Today’s entries into the awful name hall of fame are, Rhonda Suckut, Sharon Bever, and Ian Sandercock. All of us had seen these names, so we were prepared in advance, so as not to laugh or smile at the chance that these names might be sprung upon us, but when Mr. Sandercock came in, it was a bizarre interaction. S. had to deal with it and it went a little something like this:
S: Welcome to (insert Restaurant name here) . . . (as he opens the driver door) can I get a last name?
SANDERCOCK: It’s Sandercock, S-A-N-D-E-R, I’m sure you can figure out the rest.
(S. smiles at him somewhat nervously)
SANDERCOCK: (whimsically) I know, it’s kind of a mouthful.
We both ended up laughing about it later in the parking lot.

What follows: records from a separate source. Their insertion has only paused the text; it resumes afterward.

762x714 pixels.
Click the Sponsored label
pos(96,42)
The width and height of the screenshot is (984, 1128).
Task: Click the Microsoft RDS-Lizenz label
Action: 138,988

Two of our managers came in for dinner and drinks. I knew that they would both end up getting drunk, so I decided it would be funny, since they both parked with us, to change their radio presets. M. is probably the whitest guy I know, but he only listens to rap music. His radio was set to B96, which is an R and B and Rap station for white people. I changed all of his presets to the most boring Christian music channel that only the elderly are able listen to, KTIS. I then turned his station back to B96, knowing that while he was driving home drunk, a song would come on the radio that he didn’t like, and he would try to change the channel and all that would come up is boring Christian music. At 1.50 am we all received a text from him, thanking us for our consideration.
Later that night, a drunken Indian was drawn to us like a magnet when he saw that T. had pulled some money out of his pocket and was counting it. He had giant sloppy lips that hung like an abused vagina off of his face, and he was drooling. He was muttering something, but neither of us could tell what he was saying, so I pointed to T. and told the Indian “He wants a little kiss”.
The Indian stumbled around the podium towards T., and T. moved to get away from him. He moved farther out towards the curb. ” You want a kiss? Why do you want a kiss?”
I whispered to the Indian, “He’s gay”.
“He’s gay?” he slobbered. He pointed to T. and asked, “Are you a faggot?”
Tony was clearly uncomfortable even though this man was so drunk he bobbed on his bended legs like a marionette. T. refused to make eye contact and just said, “Keep moving” as he motioned for the man to walk down the street, “you were walking that way, so . . . keep going”.
“Are you a faggot?” I couldn’t help it. I broke out laughing at the ridiculous amount of fear on T.’s face. This man could have been blown over by the gust of a passing car. His back was to me as he faced T., again asking him questions about his sexual orientation. “I hate faggots, are you a faggot?”
At this point I whispered to the Indian when he turned to me and asked if T. was a faggot, “You should probably leave, when he gets angry I can’t control him.”
The Indian gave me a knowing look and said “You better take care of that faggot”, then turned to T. and said, “He’s gonna take care of you faggot.”
“I surely will” I said.
“Do you have a smoke?” the Indian asked me. When I said no, he wetly muttered “faggot” in T.’s direction, then wandered off down the street, followed soon after by two security guards who regularly take their jobs way to seriously.